Y, por supuesto, como todo el mundo, me sentí intrigado, fascinado, emocionado con algo auténticamente poético titulado El espíritu de la colmena y hace mucho tiempo que no he vuelto a revisar El sur, pero siguen incrustadas en mi agradecida memoria la secuencia en la que el padre baila con la niña durante su primera comunión y la conversación nocturna entre la cría y Rafaela Aparicio. Pero no me trasmitieron encanto de ningún tipo el insufrible mediometraje que Erice integró en Los desafíos, ni su dormitivo experimento en El sol del membrillo, ni algún cortometraje suyo que he padecido. O sea, que he disfrutado a veces de su original, potente, lírico y transparente talento y en otras solo he percibido vacuidad con exageradas pretensiones de arte.
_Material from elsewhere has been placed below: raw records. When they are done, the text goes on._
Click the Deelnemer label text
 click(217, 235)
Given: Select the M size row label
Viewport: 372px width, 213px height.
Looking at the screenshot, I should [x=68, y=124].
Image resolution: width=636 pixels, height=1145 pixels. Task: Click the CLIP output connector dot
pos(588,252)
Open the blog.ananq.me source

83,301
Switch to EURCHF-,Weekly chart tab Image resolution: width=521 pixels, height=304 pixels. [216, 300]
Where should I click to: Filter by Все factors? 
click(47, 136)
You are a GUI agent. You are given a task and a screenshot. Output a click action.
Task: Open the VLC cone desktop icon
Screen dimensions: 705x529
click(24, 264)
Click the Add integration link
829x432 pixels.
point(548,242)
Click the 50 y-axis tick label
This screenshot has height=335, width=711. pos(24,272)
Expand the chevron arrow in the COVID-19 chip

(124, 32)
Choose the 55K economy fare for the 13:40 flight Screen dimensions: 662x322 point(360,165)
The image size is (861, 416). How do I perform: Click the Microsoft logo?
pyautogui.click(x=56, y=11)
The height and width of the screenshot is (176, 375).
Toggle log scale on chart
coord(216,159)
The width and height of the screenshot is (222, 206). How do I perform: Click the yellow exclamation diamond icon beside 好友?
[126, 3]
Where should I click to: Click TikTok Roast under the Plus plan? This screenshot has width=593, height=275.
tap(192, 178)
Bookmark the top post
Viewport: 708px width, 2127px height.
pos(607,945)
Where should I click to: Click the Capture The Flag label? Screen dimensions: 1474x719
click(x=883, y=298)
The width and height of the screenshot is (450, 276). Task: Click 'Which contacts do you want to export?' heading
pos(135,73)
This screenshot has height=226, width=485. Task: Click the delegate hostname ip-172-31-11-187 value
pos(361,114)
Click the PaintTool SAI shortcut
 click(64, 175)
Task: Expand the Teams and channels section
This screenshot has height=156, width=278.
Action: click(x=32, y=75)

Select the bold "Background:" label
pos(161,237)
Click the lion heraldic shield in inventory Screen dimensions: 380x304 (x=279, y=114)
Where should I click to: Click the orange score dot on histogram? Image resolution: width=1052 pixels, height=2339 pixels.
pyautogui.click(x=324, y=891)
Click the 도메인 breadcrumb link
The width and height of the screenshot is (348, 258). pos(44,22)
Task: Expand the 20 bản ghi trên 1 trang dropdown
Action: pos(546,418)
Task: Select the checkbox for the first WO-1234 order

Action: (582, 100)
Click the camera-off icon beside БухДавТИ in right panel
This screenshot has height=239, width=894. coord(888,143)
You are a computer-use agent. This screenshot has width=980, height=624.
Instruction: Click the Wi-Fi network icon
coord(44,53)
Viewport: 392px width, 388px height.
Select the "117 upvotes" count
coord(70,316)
Consecuentemente, como tantos cinéfilos, aunque sin vestirme de parroquiano o de sacristán ante la última misa que va a celebrar el gran sacerdote, me acerco con razonada ilusión a Cerrar los ojos, cuarto largometraje de alguien insólito en variados sentidos. El arranque es enigmático. Un millonario judío, gravemente enfermo y atrincherado en su soledad le encarga a un hombre que busque y encuentre a su hija. Esta intriga detectivesca, con aroma teatral, pero supuestamente real, corresponde al rodaje de una película que nunca se terminará, ya que el actor que la protagoniza desaparece y nadie puede encontrar su pista. A lo largo de tres horas, que se me hacen tan largas como nada exultantes, el director de aquella película, antiguo e íntimo amigo del desaparecido, alguien que se niega a admitir que aquel hombre autodestructivo se suicidara o fuera asesinado por encargo de un marido cornudo, se empeñará en buscar su rastro, recurriendo a la hija de aquel, a un amor común de ambos, a un programa de televisión especializado en la búsqueda de gente desaparecida, a un amigo común e individuo entre pintoresco y resignado que encarna el amor ancestral y el mimo hacia una forma de concebir el cine y sus esencias que ya está agonizando, a una residencia de monjas que cuida a ancianos y a gente muy perdida, a un neurólogo (en una secuencia desechable) y a no sé cuántos personajes más. Ninguno de ellos me apasiona.

Se supone que el material dramático que maneja el creador tiene poso y capacidad para transmitir emoción. Pretende hablar de gente devastada por la vida y de supervivencias dolorosas, de soledades, de recuerdos lacerantes, de reencuentros con los viejos amores, de cositas simbólicas que caben en una cajita, pero que han marcado la existencia, de refugios provisionales cuando todo ha sido ruina, de gente íntimamente herida. Pero no hay forma de que eso me haga vibrar. Tampoco esa parte final, que algunos espectadores que se habían sentido tibios o distanciados hasta entonces me aseguran que les empapa de calor, humanidad, comprensión, de esas sensaciones tan agradecibles. Yo, todo el rato en plan témpano. El problema tal vez sea mío y no de la exquisita sensibilidad, la capacidad narrativa y la lírica de su muy distinguido autor. Pero soy incapaz de sentir nada grato. Tampoco me irrito demasiado. No sé qué es peor, si la indiferencia o el encabronamiento.